• **Material for the task**:
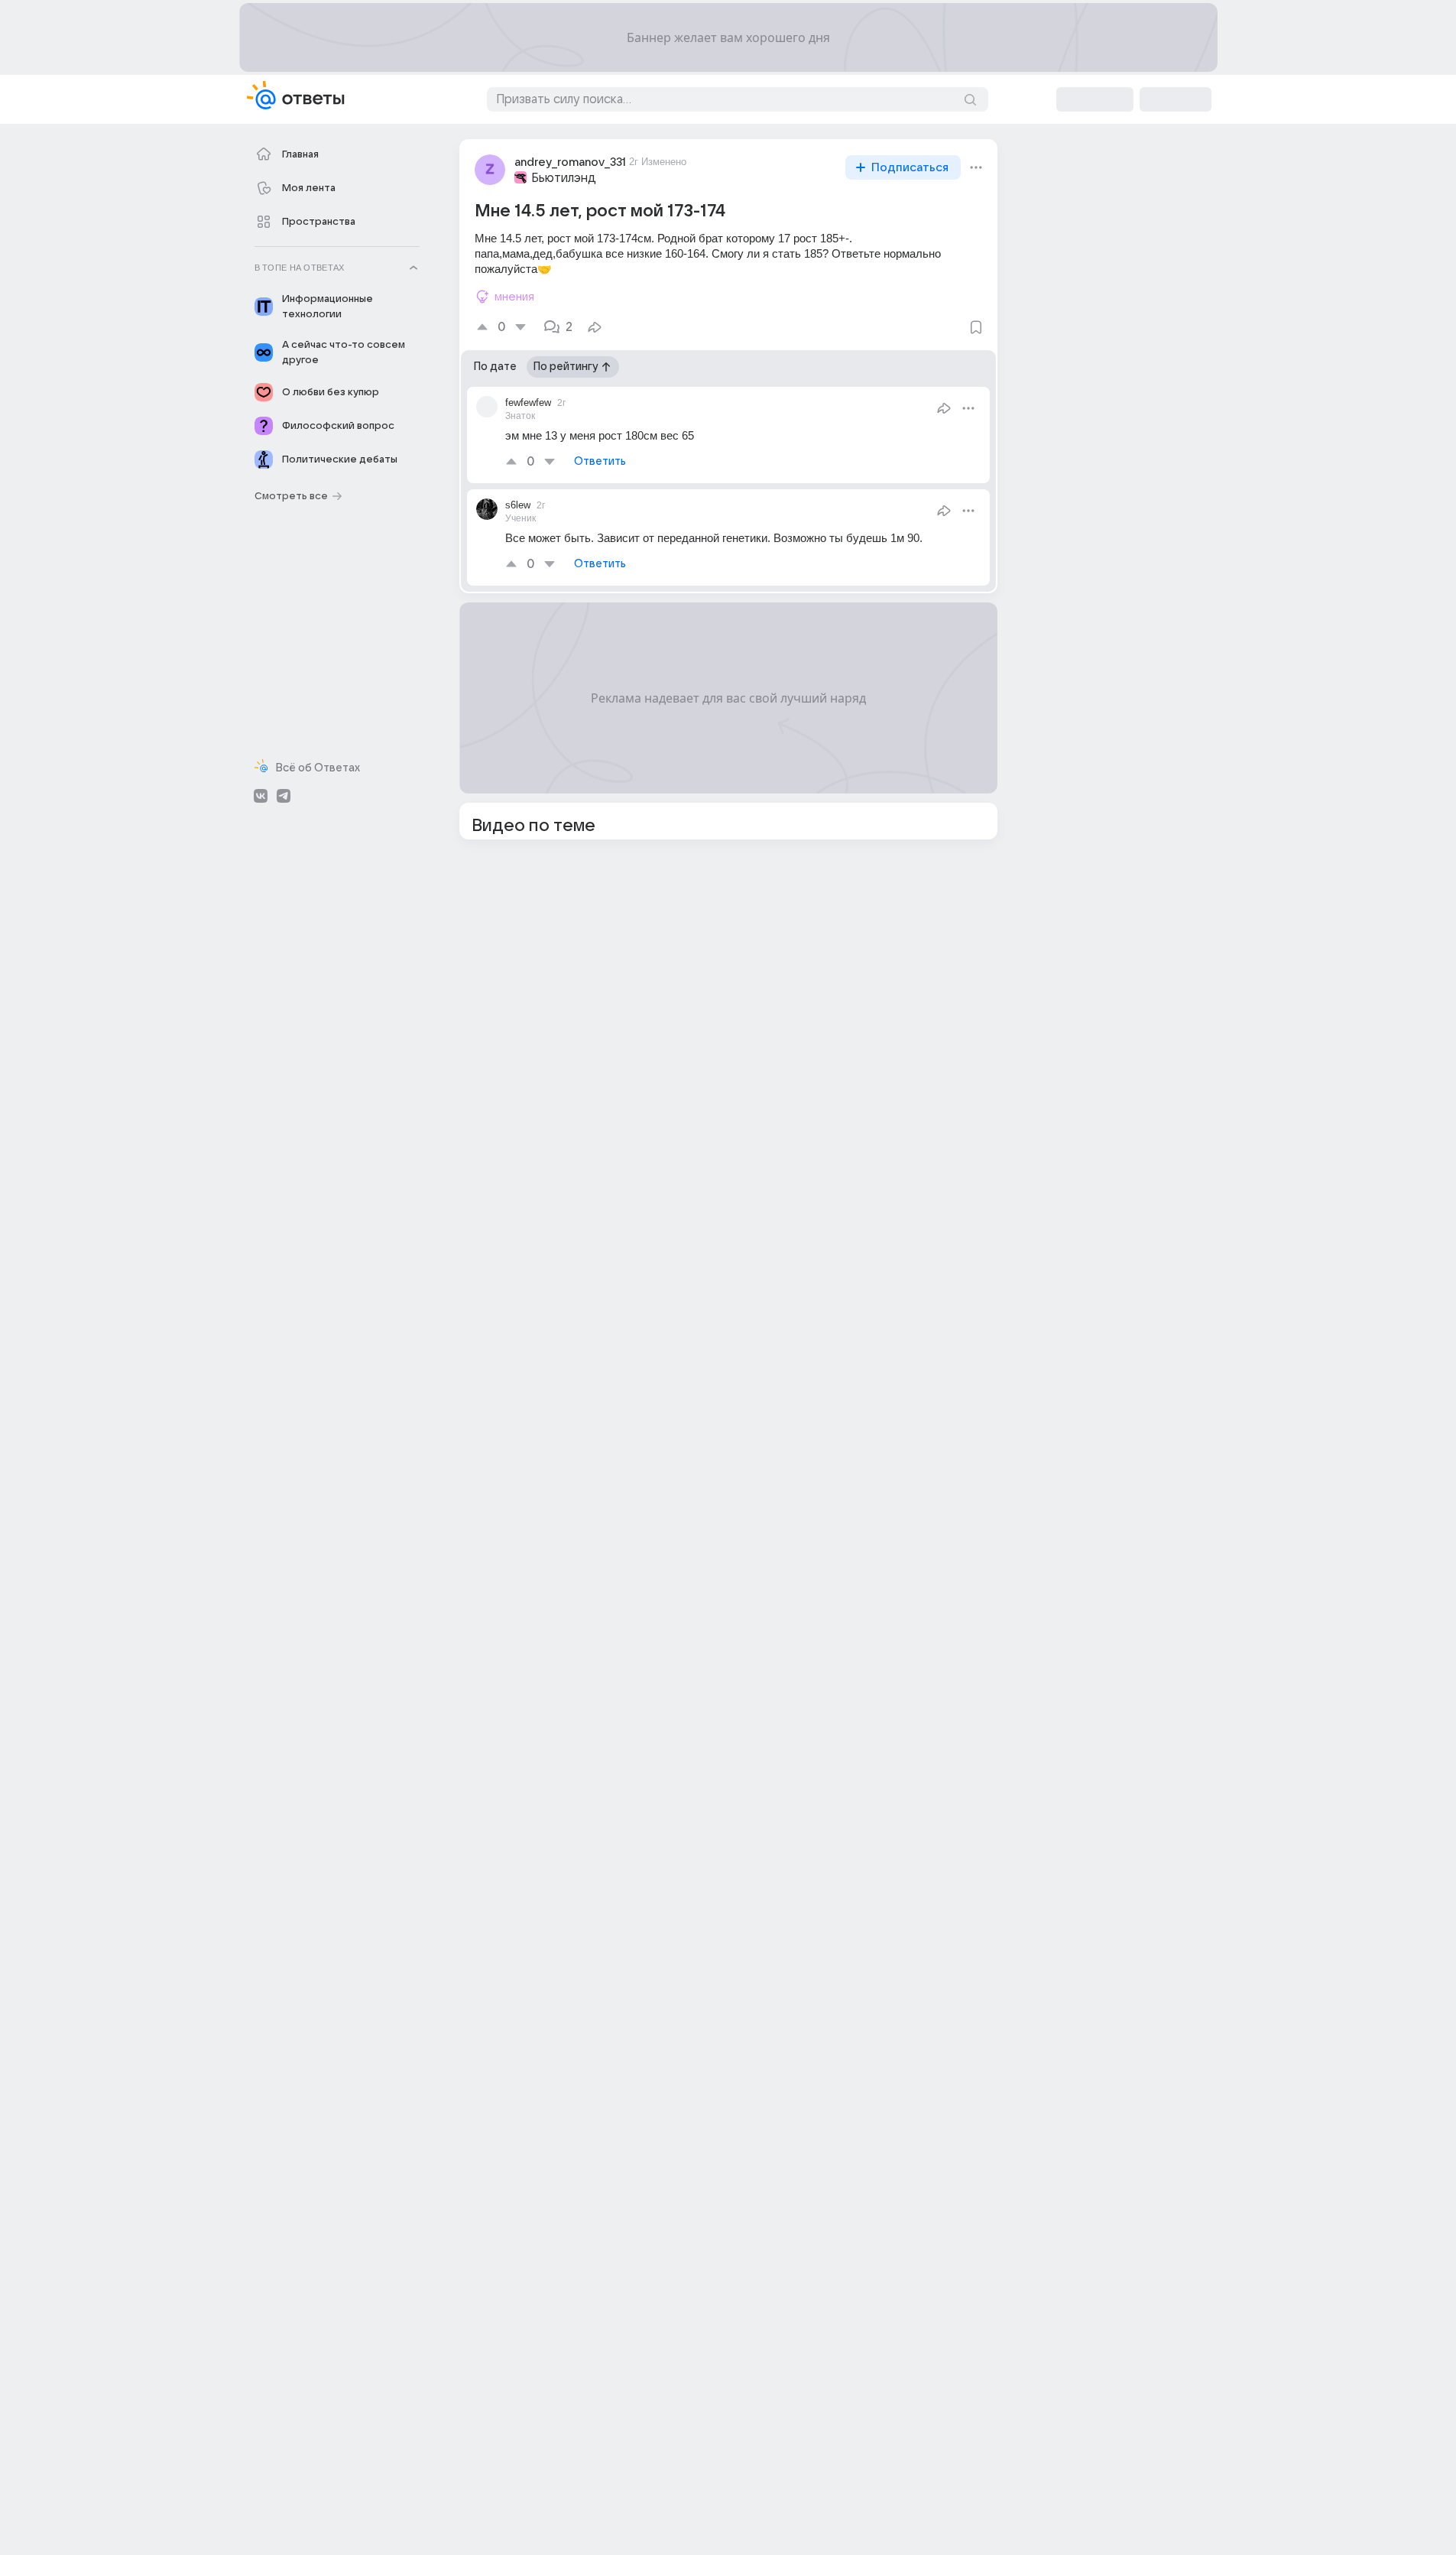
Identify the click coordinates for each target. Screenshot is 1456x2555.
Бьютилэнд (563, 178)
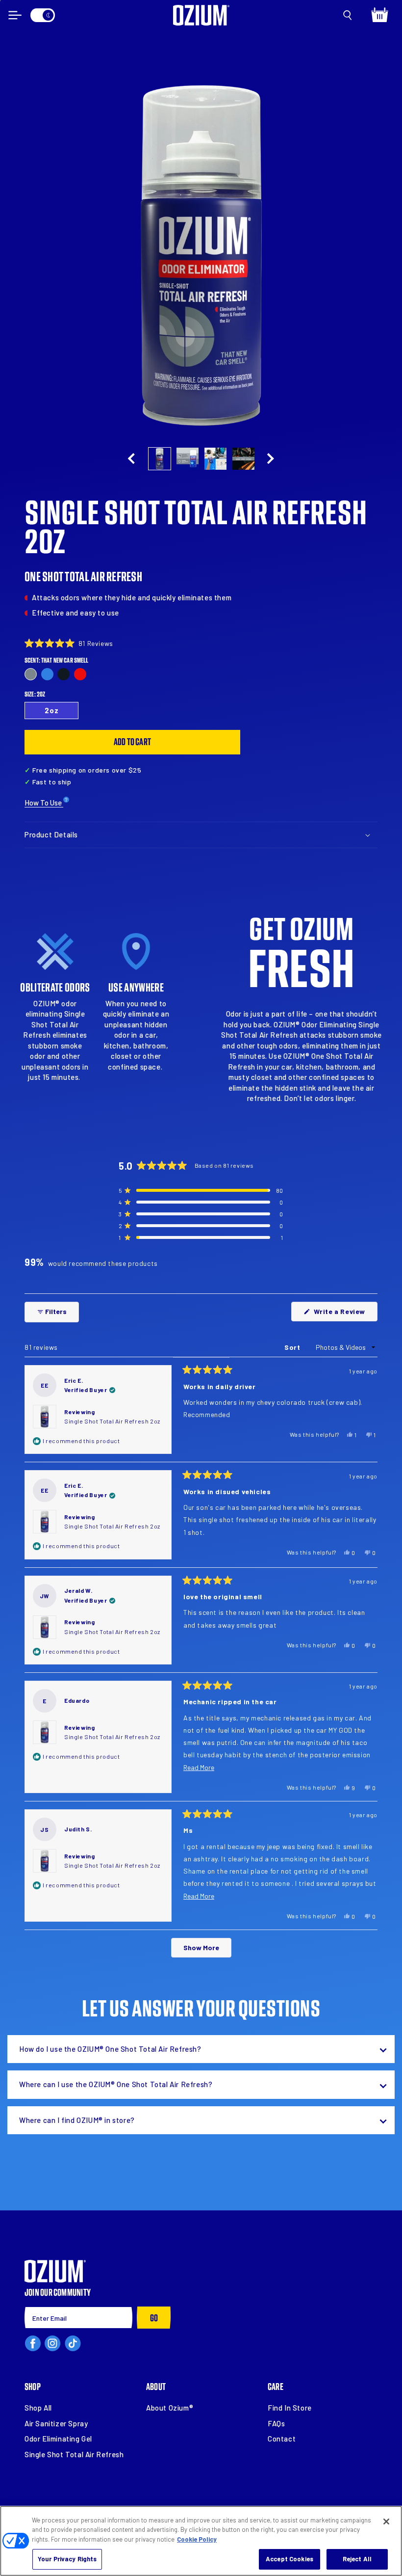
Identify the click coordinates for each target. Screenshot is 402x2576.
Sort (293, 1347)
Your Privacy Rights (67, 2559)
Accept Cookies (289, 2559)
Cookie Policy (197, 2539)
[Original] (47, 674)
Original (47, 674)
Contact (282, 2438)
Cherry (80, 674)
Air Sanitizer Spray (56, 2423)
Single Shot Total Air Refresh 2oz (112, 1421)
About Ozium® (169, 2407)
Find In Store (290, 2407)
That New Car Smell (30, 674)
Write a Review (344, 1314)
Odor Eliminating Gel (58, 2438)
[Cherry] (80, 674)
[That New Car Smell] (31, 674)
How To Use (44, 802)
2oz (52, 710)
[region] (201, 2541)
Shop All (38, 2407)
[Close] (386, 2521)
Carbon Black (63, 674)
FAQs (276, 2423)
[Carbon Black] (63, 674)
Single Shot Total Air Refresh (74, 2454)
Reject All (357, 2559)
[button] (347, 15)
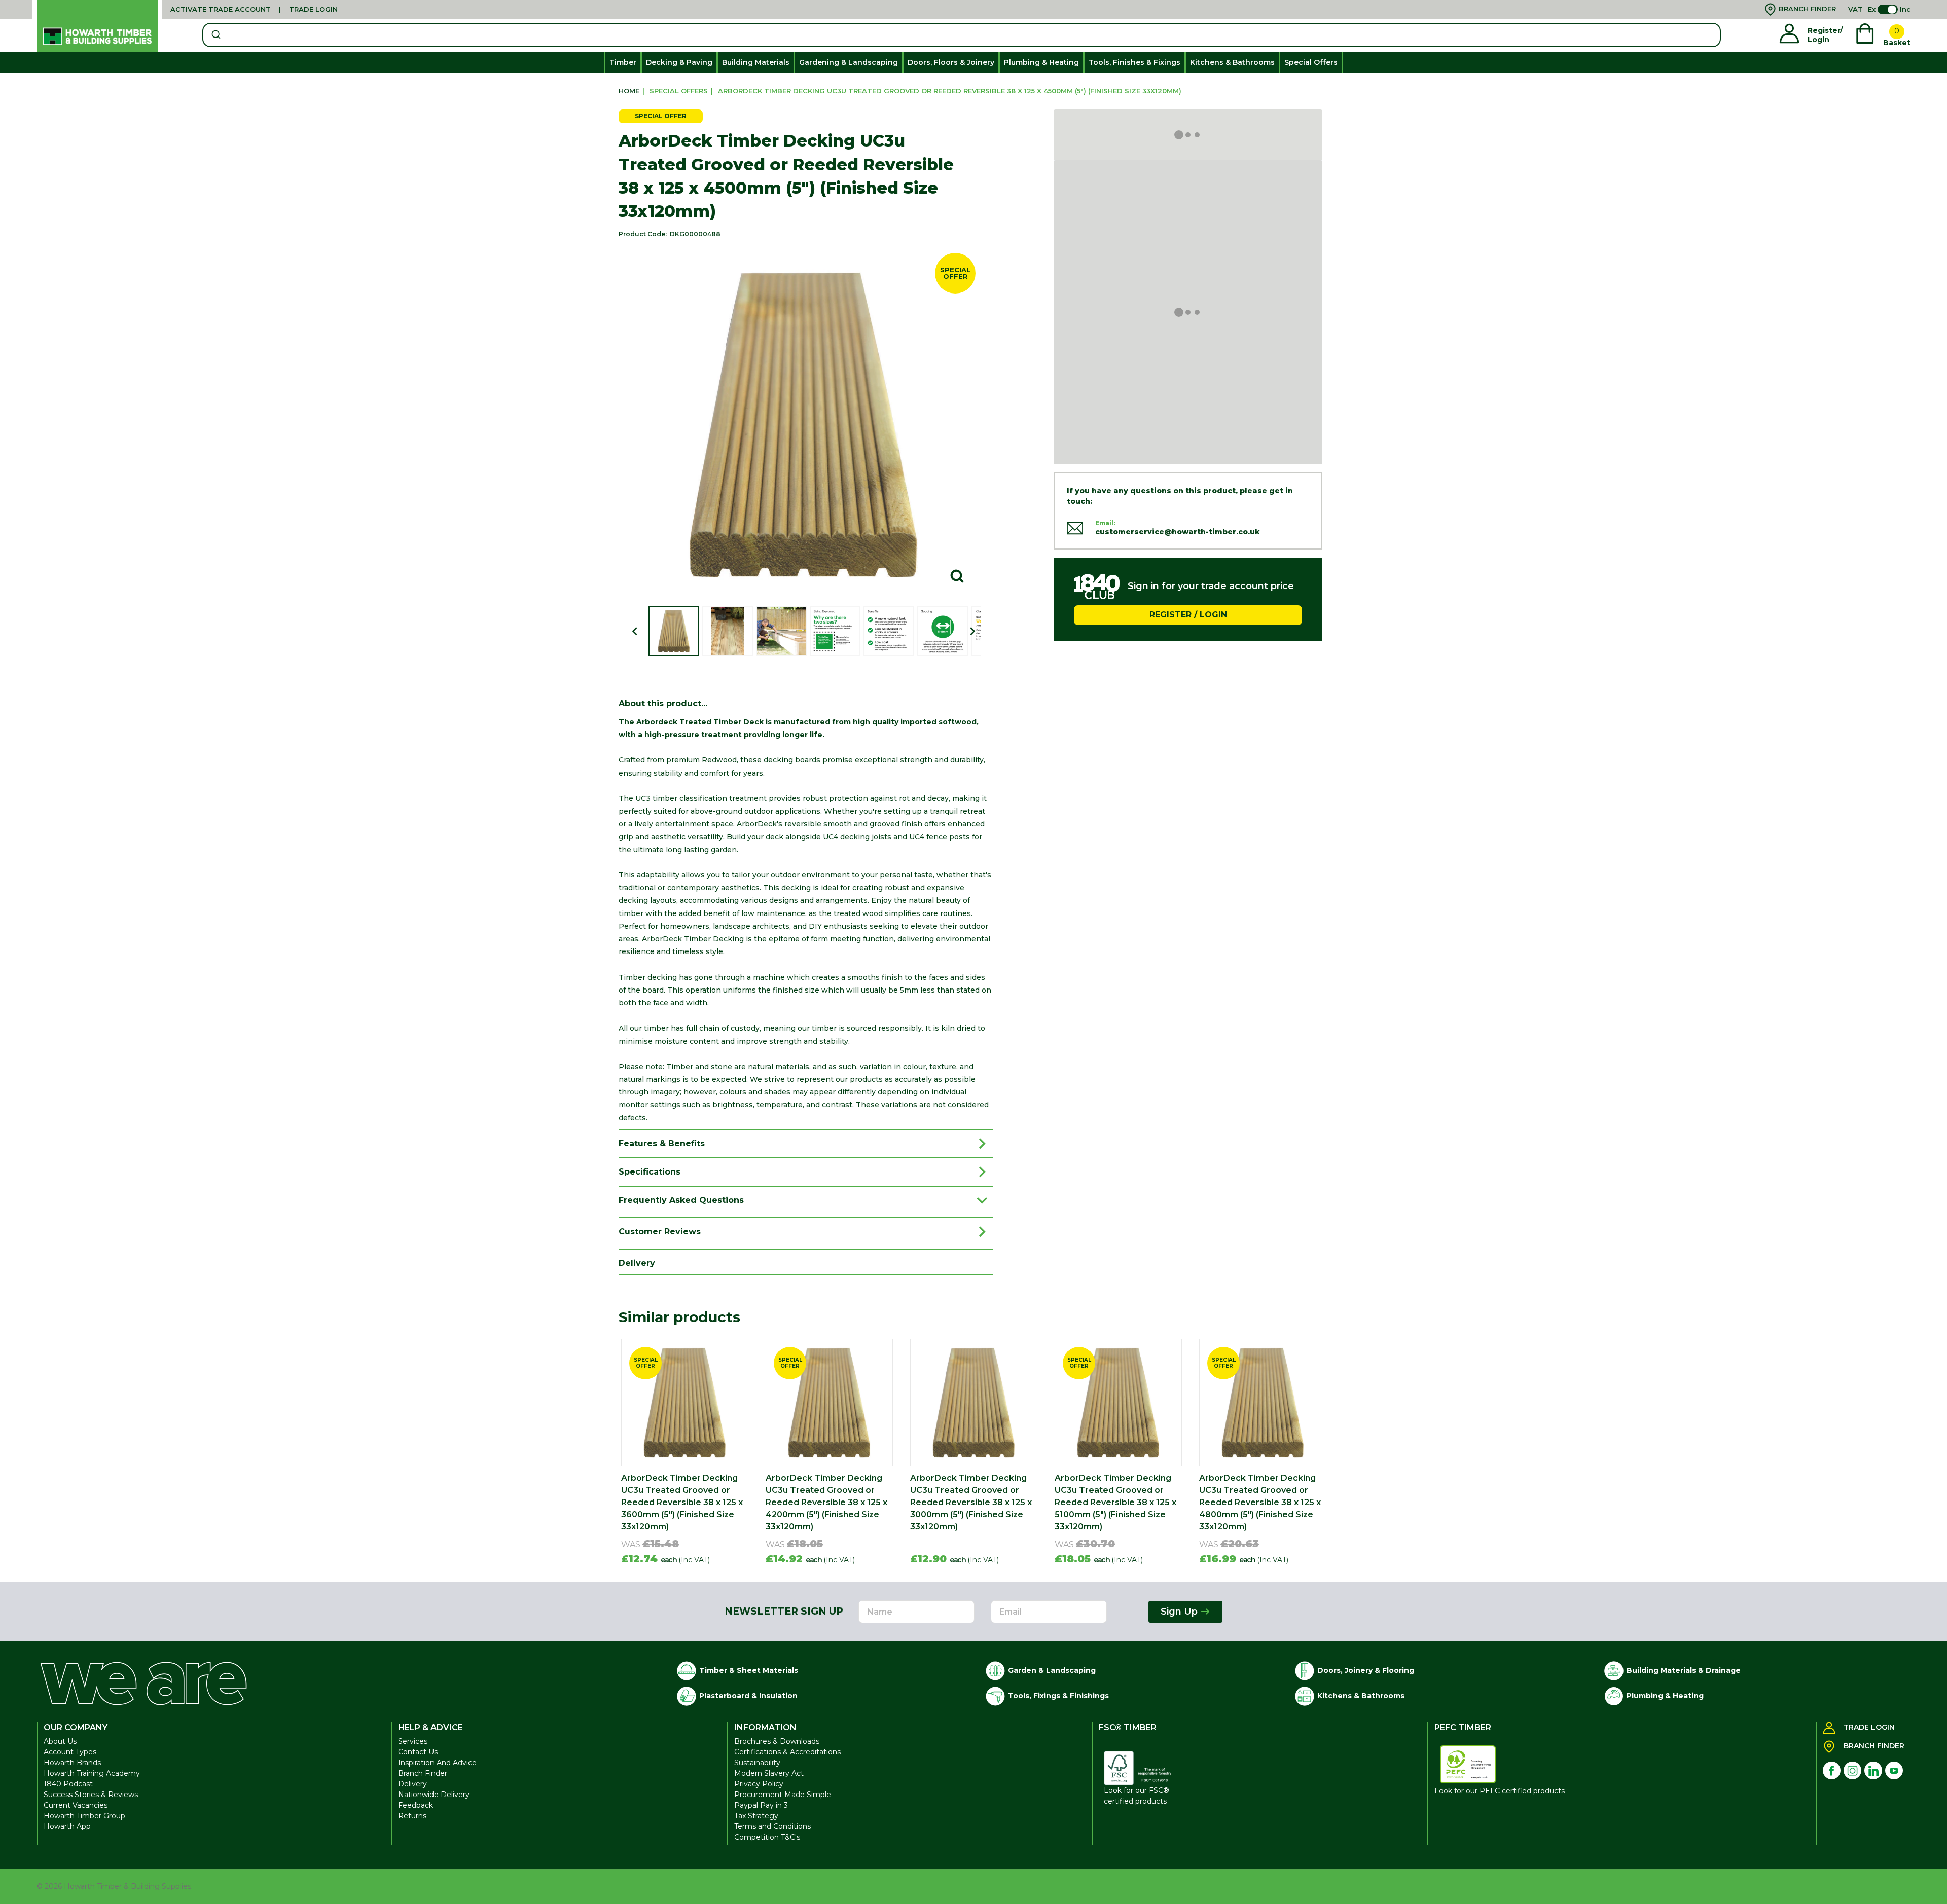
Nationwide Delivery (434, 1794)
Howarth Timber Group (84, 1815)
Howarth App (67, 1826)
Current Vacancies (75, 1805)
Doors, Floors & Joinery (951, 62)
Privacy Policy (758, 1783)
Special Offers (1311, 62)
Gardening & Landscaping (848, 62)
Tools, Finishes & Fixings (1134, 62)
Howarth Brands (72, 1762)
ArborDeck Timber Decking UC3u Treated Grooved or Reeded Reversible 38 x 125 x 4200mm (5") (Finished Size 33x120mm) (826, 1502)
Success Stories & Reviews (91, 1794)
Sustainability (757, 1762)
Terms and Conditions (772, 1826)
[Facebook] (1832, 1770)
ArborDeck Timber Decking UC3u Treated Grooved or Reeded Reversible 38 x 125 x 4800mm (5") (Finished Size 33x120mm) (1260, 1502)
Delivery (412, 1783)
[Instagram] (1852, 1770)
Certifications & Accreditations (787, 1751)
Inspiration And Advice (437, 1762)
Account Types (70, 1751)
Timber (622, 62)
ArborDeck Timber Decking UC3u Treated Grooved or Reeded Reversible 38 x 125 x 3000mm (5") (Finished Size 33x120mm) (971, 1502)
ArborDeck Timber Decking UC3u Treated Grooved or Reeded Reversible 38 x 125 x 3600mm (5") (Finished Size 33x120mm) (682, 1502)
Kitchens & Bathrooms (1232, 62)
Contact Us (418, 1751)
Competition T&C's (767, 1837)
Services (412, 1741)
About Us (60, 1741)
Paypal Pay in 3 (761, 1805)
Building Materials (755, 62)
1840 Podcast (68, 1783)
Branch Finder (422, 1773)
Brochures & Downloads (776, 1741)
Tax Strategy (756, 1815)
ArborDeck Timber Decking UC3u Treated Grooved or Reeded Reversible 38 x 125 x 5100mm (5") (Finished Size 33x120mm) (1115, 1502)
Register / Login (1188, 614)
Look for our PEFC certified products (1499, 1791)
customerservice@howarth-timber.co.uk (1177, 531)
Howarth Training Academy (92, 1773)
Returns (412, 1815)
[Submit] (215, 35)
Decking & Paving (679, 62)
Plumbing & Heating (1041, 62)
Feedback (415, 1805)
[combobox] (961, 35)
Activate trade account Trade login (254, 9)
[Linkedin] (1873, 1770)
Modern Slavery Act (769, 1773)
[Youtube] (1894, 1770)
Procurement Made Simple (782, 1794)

• **What you have to do**:
Your reply should be one number: how many lines in the listing hold the word "each".

• **Final answer**:
2